Whether tackling an acute Hepatitis A outbreak and skyrocketing sexually transmitted infections or implementing public campaigns to reduce tobacco use and connect people to vaccinations, it’s the Southern Nevada Health District that has to respond to varying public health issues.
But limited funding streams can make navigating projects and public health campaigns tricky, meaning the district has to work harder to stretch local resources farther, according to chief health officer Dr. Joe Iser.
“We do have limited public health resources to do what we do,” he said. “We exist on two legs of a three leg tax system.”
At its State of the Health District last week, Iser along with district officials laid out the previous year’s accomplishments and outlined upcoming priorities and initiatives. Increasing public health funding is on that list.
Nevada ranks 50th among states and the District of Columbia in per capita public health funding with just $7 per person according to the State Health Access Data Assistance Center — Missouri is the worst with $6 per person. The national average is $36 per capita.
In the last fiscal year, the Southern Nevada Health District’s revenue was more than $72 million — 31 percent comes from property taxes, 26 percent from license fees and permits, 21 percent from grants, 20 percent for charges of service and about 1 percent from investment earnings and miscellaneous sources. However, most of the funding is already earmarked for programming, which doesn’t allow for much flexibility.
During the legislative session, the Assembly Committee on Health and Human Services brought forth Assembly Bill 97, which would have established a public health account and allowed the state to allocate money to local health authorities.
At a hearing in February, the bill was introduced by committee chair Assemblyman Mike Sprinkle, who said it would be up to the Assembly Committee on Ways and Means to determine the specifics of the funding for the bill.
Sprinkle resigned in March. The bill was never heard again.
Iser said the district will push for a similar health fund next session. “This is money we could use for all the initiatives we think we need to do,” he added.
In the last year, the Southern Nevada Health District has had to address crises like Clark County’s first confirmed case of measles since 2015, the first case of acute flaccid myelitis as well as a Hepatitis A outbreak.
According to the district’s Thursday briefing, in the last year it also:
- Launched its 90-90-90 call to action to lower rates of HIV cases — 90 percent of people who are infected with HIV get diagnosis, 90 percent of those will begin antiretroviral treatment, and 90 percent of those will achieve viral suppression or undetectable status.
- Started a preventive medicine program to provide training to physicians.
- Provided nearly 100,000 immunizations.
- Implemented HIV Pre-Exposure Prophylaxis services. Known as PrEP, the medication helps reduce the chances of infection.

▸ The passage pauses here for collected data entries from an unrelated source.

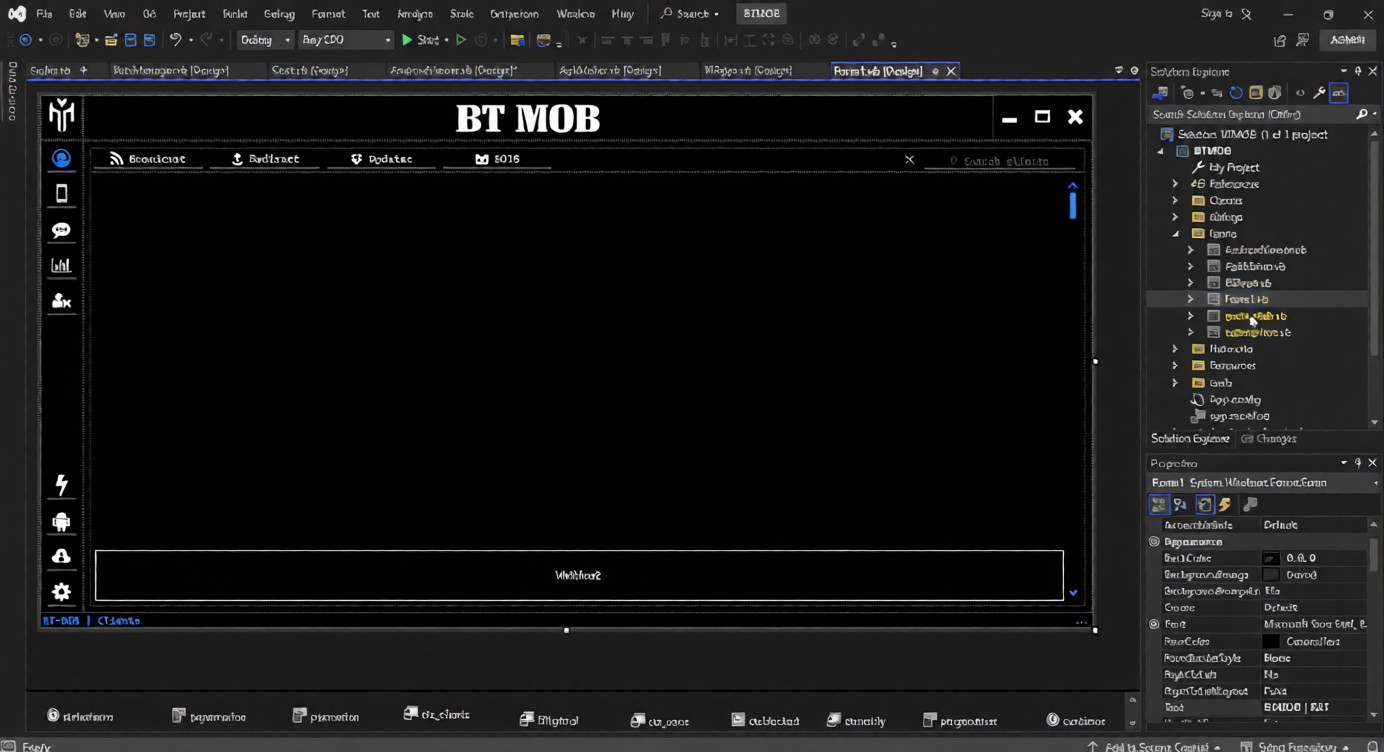Select the bar chart icon in form sidebar
1384x752 pixels.
click(x=61, y=265)
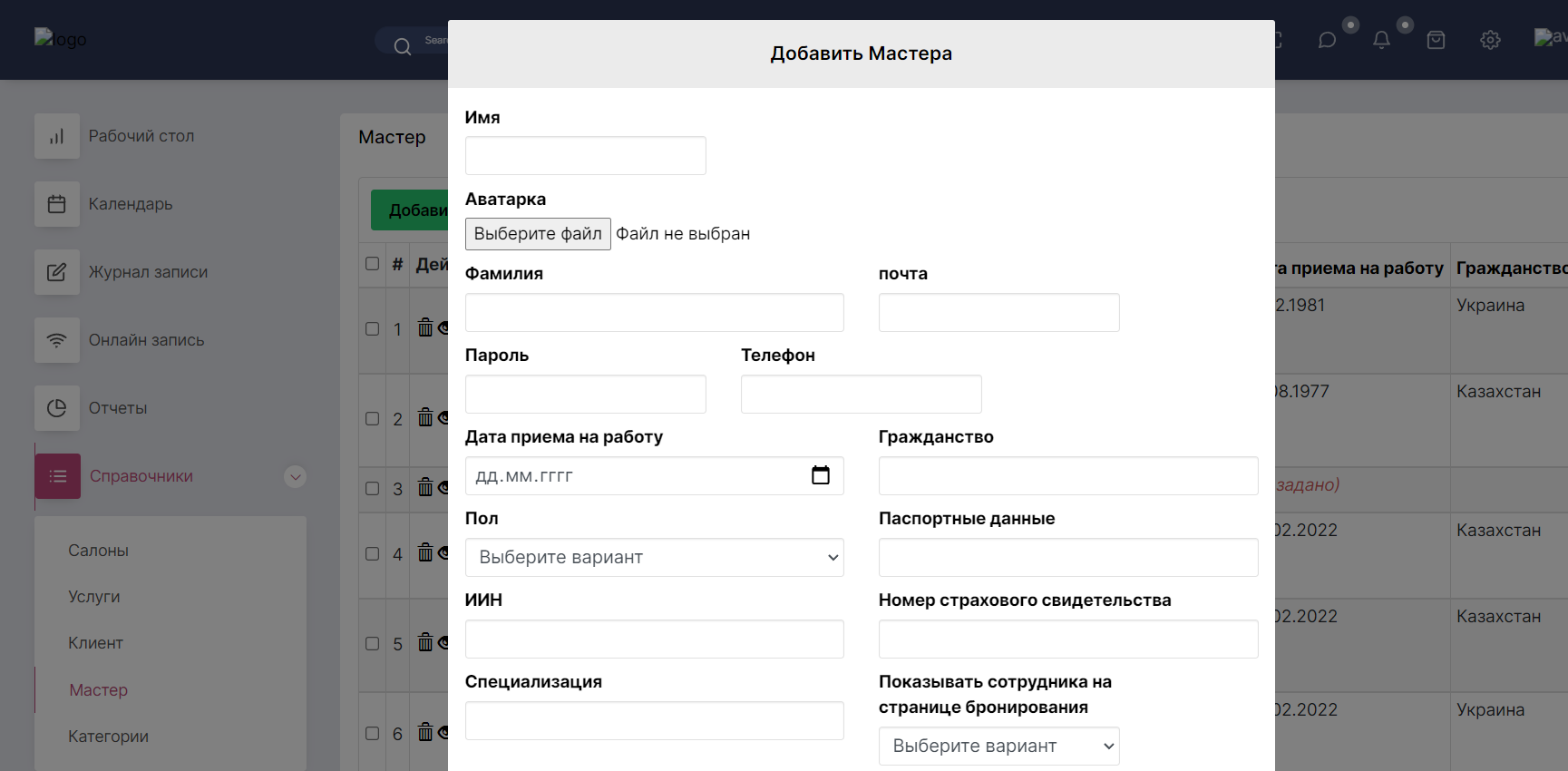Toggle the select-all checkbox in table header
The image size is (1568, 771).
coord(372,264)
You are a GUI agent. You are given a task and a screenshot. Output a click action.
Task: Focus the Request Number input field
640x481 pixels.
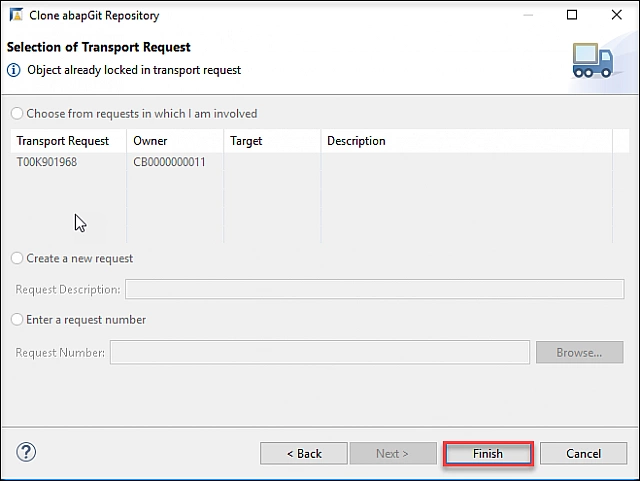click(x=319, y=352)
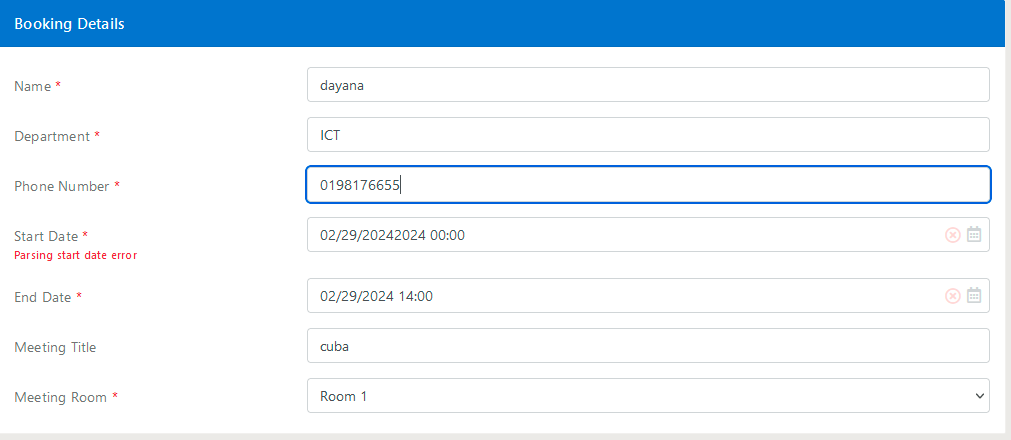Click the Name field label

pyautogui.click(x=32, y=86)
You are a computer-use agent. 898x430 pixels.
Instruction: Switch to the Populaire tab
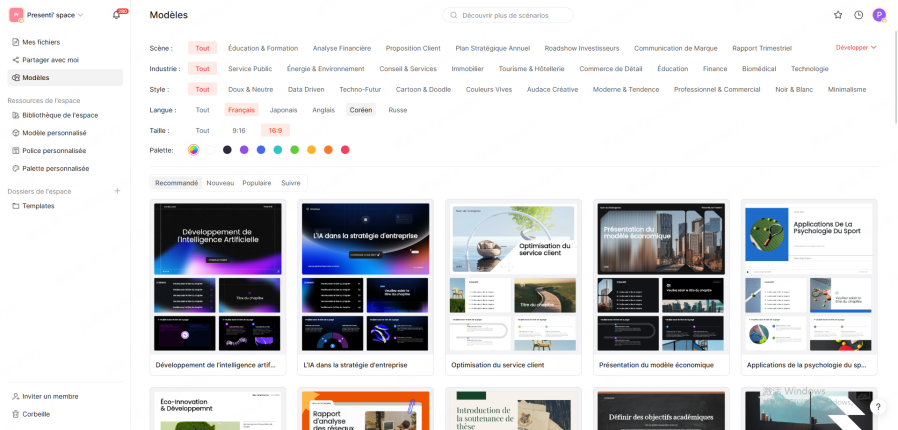pos(257,183)
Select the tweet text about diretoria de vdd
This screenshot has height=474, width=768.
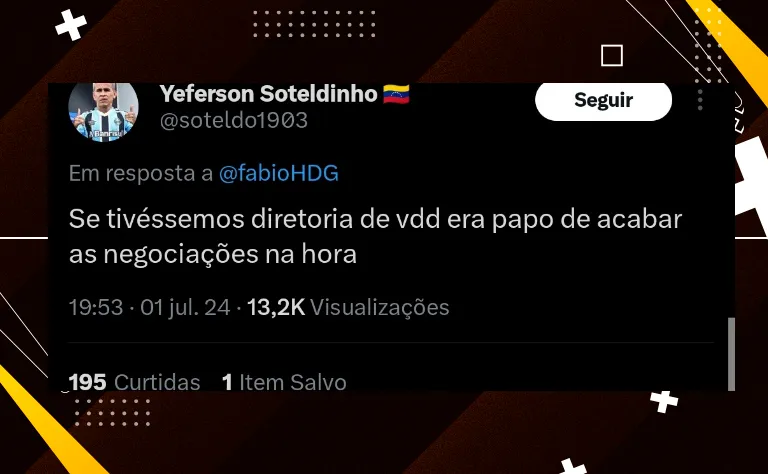click(375, 237)
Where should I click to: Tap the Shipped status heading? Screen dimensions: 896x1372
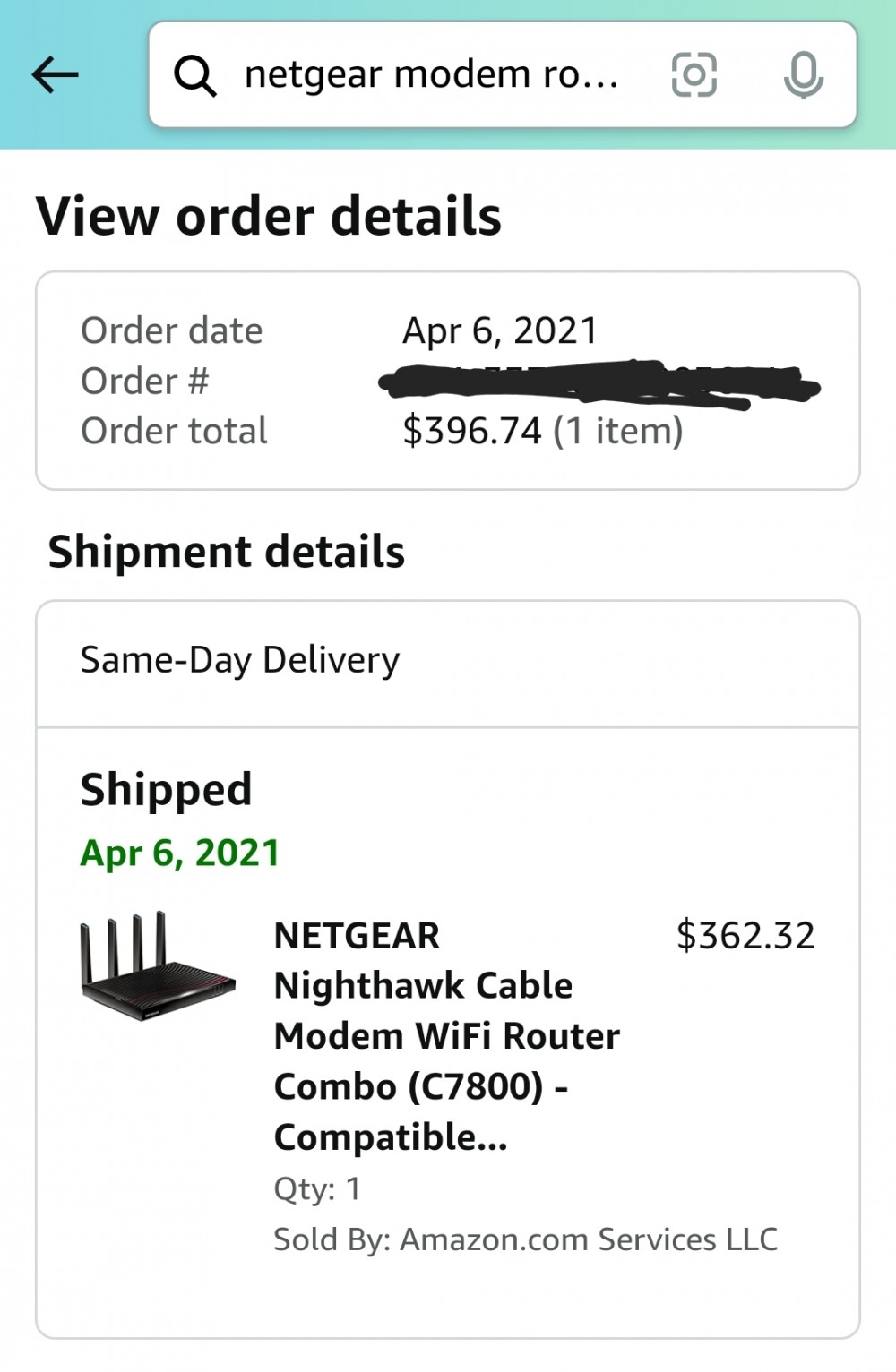(167, 790)
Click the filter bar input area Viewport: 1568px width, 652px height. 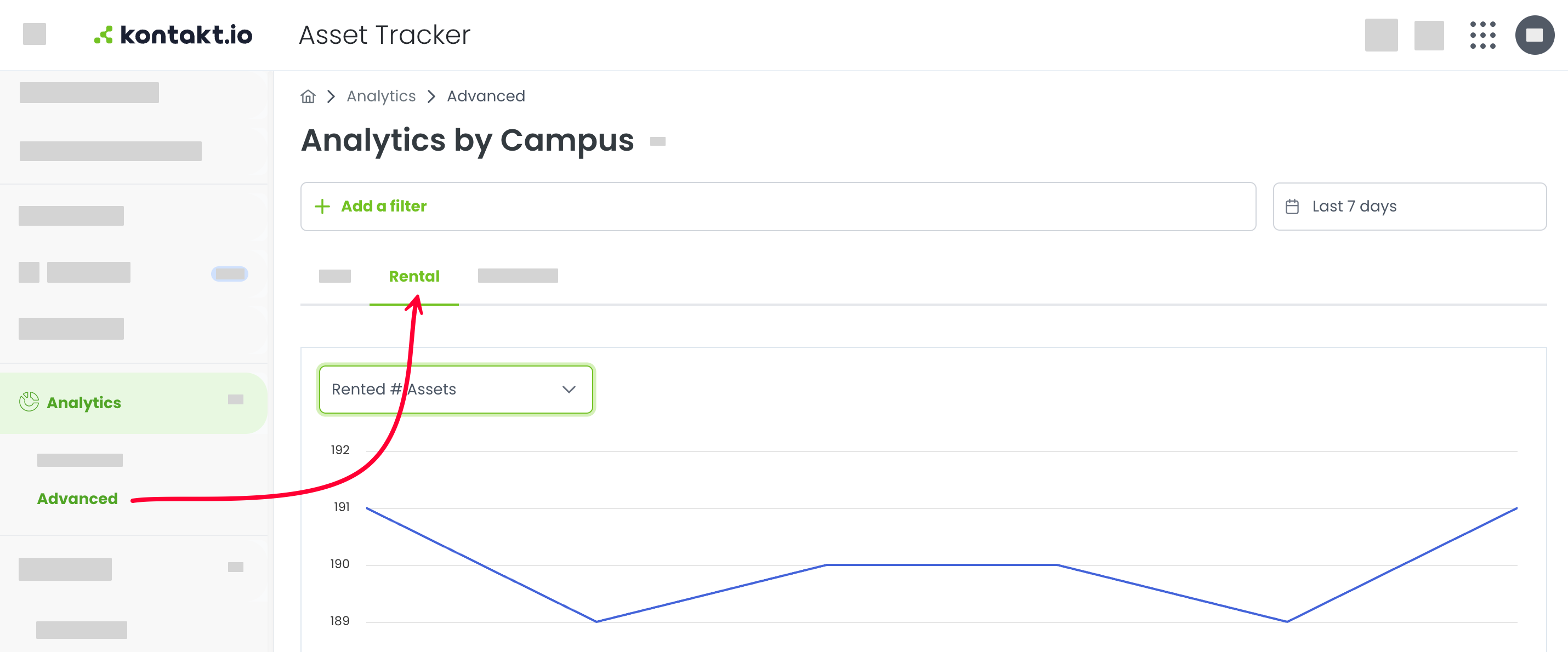click(x=778, y=206)
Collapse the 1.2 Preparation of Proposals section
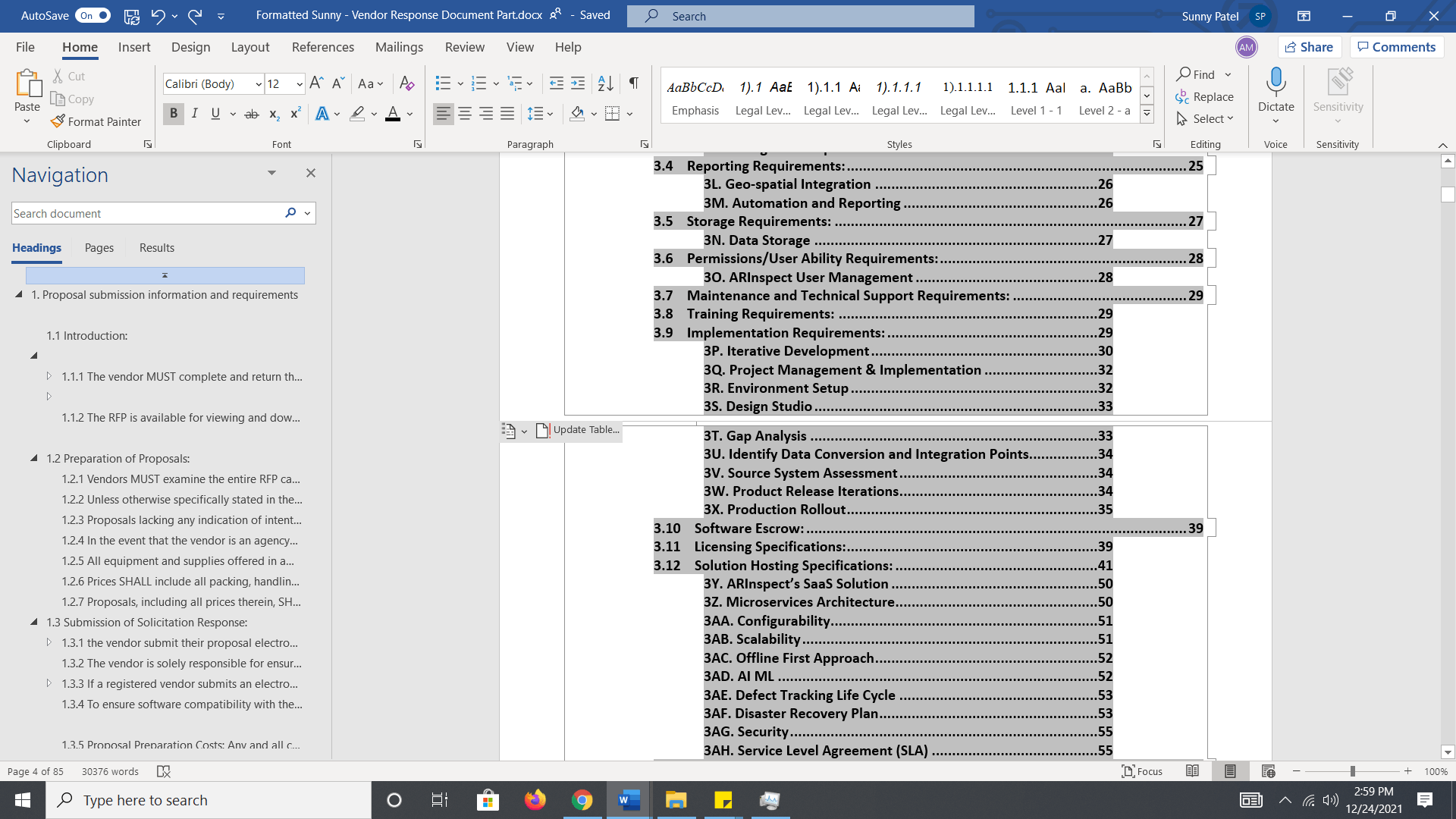 34,458

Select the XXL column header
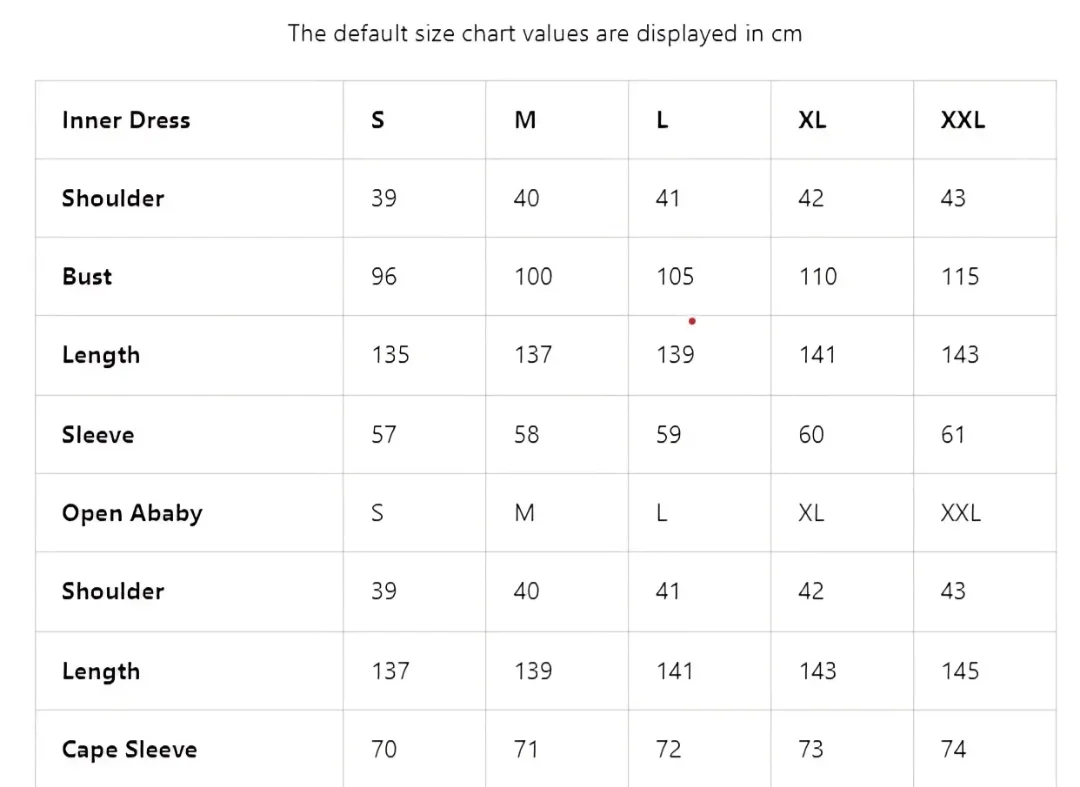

Some of the initiatives the district funded were designed to respond to public health needs and even fill in gaps in area health services.
For instance, the health district opened the Family Health Care Center in October to address the lack of primary care physicians in the community.
According to the health district, more than 600,000 residents in Southern Nevada live in a Health Professional Shortage Area with people in zip codes 89030, 89106, 89101, 89169 and 89119 having particularly low access to health services.
The district is trying to qualify as a Federally Qualified Health Care clinic, which could help with funding issues primarily by allowing for better Medicaid reimbursements rates.
Expanding priorities can often rely on grant funding.
Iser said the health district wants to tackle other community-identified concerns such as the opioid crisis and substance abuse in general in Southern Nevada. It can only do so if it gets grant funding.
“We don’t have much funding in this area,” Iser said. “We have applied for a grant from the (Centers for Disease Control and Prevention). We are waiting to hear back. It would help us to better define the opioid epidemic here.”
But grants aren’t always reliable. “The programs at risk are the ones we get grant funding for,” Iser said. “If they go away, we don’t have an easy way to replace those. There is always the opportunity that the federal government, with sequestration or any of a number of reasons, may award a grant for five years but in the third year (the government) tells us abruptly that we don’t have funding. That happened to our teen pregnancy prevention program. Though, at the last minute they reinstated the grant.”
The district, in conjunction with Dignity Health, also conducted a community assessment to collect interviews and data on health concerns of residents.
“The primary reason for the report is to come up with a list of community health needs,” said Michael Johnson, who heads the community health division with the district.
The survey, Johnson added, also conducted focus groups with LGBTQ community, those experiencing homelessness, and residents who primarily speak Spanish to better understand some of the gaps in services.
The results from the assessment has also prompted the district to look at other health needs.
In the coming year, Iser said that includes focusing on some of the health issues facing Southern Nevada’s aging population. The goals with the healthy aging campaign is to direct funding toward health education among older adults, preventive services and care and reducing health disparities.
“One of the problems that we in public health have is we don’t get a lot of resources for aging,” Iser said.